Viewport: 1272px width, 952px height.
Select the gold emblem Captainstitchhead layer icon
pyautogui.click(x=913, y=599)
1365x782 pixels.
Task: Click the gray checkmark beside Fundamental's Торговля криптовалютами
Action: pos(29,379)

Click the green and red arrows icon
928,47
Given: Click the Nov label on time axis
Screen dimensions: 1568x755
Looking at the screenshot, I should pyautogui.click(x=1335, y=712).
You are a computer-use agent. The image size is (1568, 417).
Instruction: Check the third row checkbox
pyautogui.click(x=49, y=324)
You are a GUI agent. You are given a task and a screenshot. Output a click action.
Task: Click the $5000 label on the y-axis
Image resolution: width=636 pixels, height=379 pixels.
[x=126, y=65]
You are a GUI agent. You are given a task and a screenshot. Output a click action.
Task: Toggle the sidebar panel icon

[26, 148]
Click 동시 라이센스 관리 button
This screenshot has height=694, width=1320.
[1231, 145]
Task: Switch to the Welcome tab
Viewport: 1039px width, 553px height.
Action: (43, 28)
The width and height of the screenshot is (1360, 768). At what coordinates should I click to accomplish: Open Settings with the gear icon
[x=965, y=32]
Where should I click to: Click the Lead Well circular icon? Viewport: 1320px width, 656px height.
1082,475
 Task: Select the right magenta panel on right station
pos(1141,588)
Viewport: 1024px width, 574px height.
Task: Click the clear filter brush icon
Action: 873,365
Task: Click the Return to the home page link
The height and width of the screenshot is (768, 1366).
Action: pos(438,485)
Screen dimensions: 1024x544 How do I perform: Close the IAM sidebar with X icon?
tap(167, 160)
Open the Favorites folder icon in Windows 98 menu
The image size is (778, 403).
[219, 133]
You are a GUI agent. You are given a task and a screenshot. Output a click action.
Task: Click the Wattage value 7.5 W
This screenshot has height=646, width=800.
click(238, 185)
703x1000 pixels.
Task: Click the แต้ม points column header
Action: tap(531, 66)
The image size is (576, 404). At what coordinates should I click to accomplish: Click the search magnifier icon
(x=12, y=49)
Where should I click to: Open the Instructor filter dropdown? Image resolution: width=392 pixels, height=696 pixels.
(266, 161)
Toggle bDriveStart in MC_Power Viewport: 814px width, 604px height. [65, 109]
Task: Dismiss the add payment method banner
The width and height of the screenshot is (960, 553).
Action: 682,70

....

- **Exercise brief**: With the line containing "Where should I click to: Open" as the first, output each line through the final line of the entries above, exactly.

- **Solution for this exercise**:
Where should I click to: Open the Instructor filter dropdown? Image resolution: width=392 pixels, height=696 pixels.
(266, 161)
Toggle bDriveStart in MC_Power Viewport: 814px width, 604px height. [65, 109]
Task: Dismiss the add payment method banner
The width and height of the screenshot is (960, 553).
Action: 682,70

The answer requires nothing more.